### Fragmento del texto
- - -

“Se llama sobrehumanas a las tareas que los hombres tardan mucho tiempo en llevar a cabo: eso es todo”. Los almendros, Albert Camus.
Escribo esto a propósito de las fotografías de los niños sirios ahogados en la costas de Turquía. Todos las hemos visto, casi todos nos hemos horrorizado, algunos les quitaron la vista de encima, otros siguieron mirando en un impulso porno-humanitario, otros más agradecieron que eso esté pasando lejos, otros movimos la cabeza y maldecimos la maldad y el sufrimiento humano.
Luego aparecieron las fotos de los hermanitos que se ahogaron antes de que se les acabara la sonrisa. Dos niños, un oso de peluche, su papá o su mamá tomando la foto. La tragedia se nos hace más patente, pero se nos olvida que en esta foto aún no la había. Trataré de explicar este punto ciego.
Estamos tan acostumbrados al shock de ver estos espantos en los medios, hemos preguntado tantas veces cómo se pudo llegar a esto, que ya no buscamos respuestas ni miramos los pasos que se dieron. Un país no despierta de un día para otro en guerra civil y ningún Estado se vuelve corrupto durante la hora de colación, pero es lo que creemos, y es más fácil quedar impotente ante la tragedia. Acerquemos el ejemplo. Reconocer que, en vez de hacer la vista gorda, podríamos haber anulado organizadamente nuestro voto para quitarle el piso a quienes se aprovechan de las instituciones para su beneficio, y que la tarea es ahora increíblemente mayor que hace diez o quince años es demasiado. Mejor escandalizarse, mejor enojarse, ya es imposible que hagamos algo.
Esta misma separación entre el origen y el resultado nos llama a renunciar a cualquier esfuerzo prolongado para hacer algo por el bien de todos nosotros. Ilustro. Cuando leemos acerca de los logros en educación de otros países, solemos descartar la posibilidad de que se pueda hacer algo parecido entre nosotros. Las explicaciones son rápidas y tajantes. Argumentamos sin explicar por qué nunca tendremos lo que tienen ellos diciendo que tienen otra cultura, que son X, tienen mucho Y y nosotros mucho Z. Solemos rematar con la versión sin sangre, pero igual de hipócrita, de la pregunta de Caín. De hecho, ni siquiera nos molestamos en nombrar al hermano, diciendo ¿y cómo voy yo a hacer algo al respecto? No mencionamos que son tareas que van más allá de una sola persona y toman más de un solo día, por el sencillo hecho de que acercarse a otros y trabajar juntos por años nos parece, nuevamente, demasiado.

- - -

### Material proporcionado
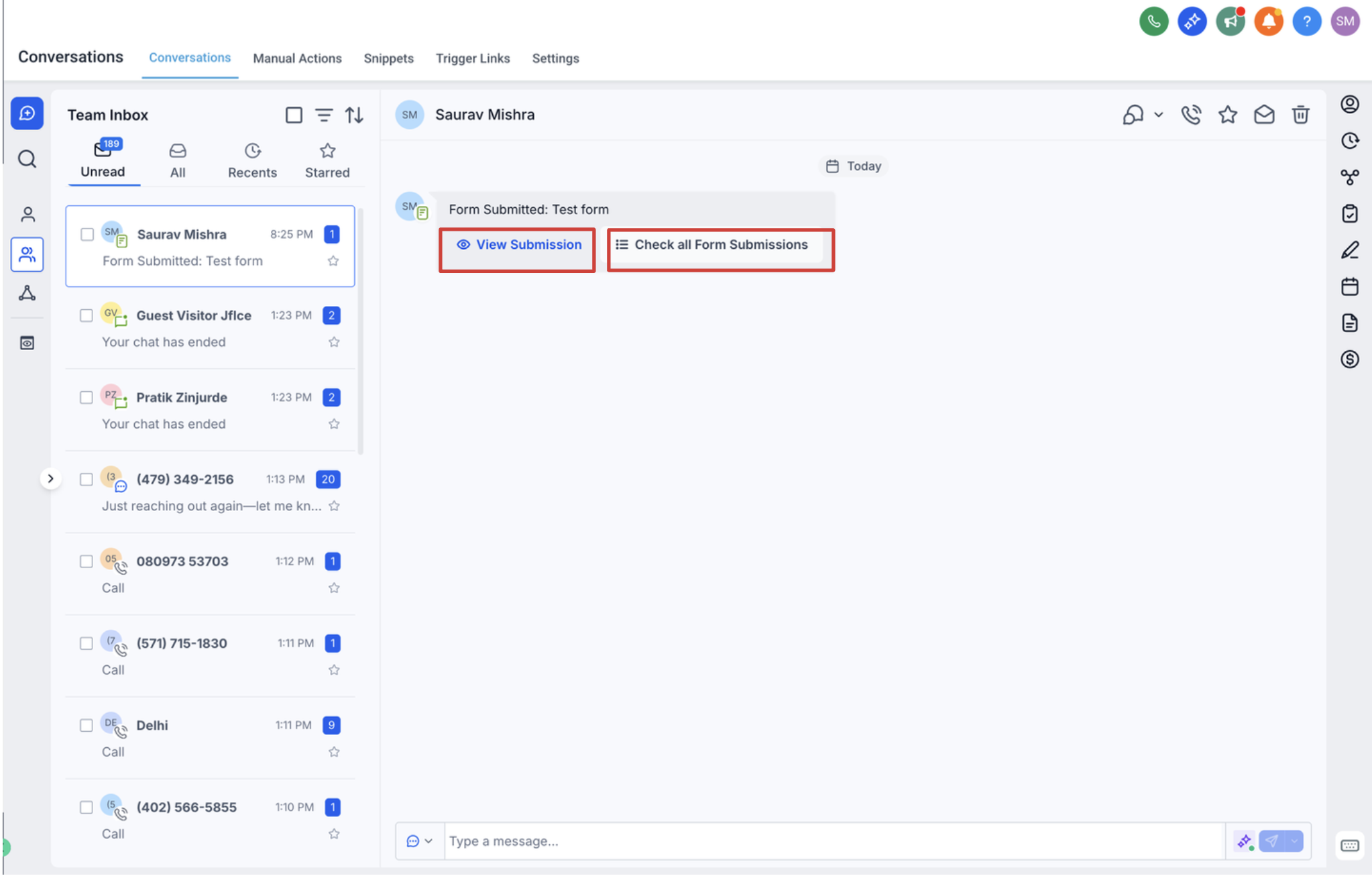This screenshot has height=876, width=1372.
Task: Click the trash delete conversation icon
Action: [x=1300, y=115]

- - -

¿De qué obra de Albert Camus procede la cita que abre el fragmento?

### Respuesta
De *Los almendros*.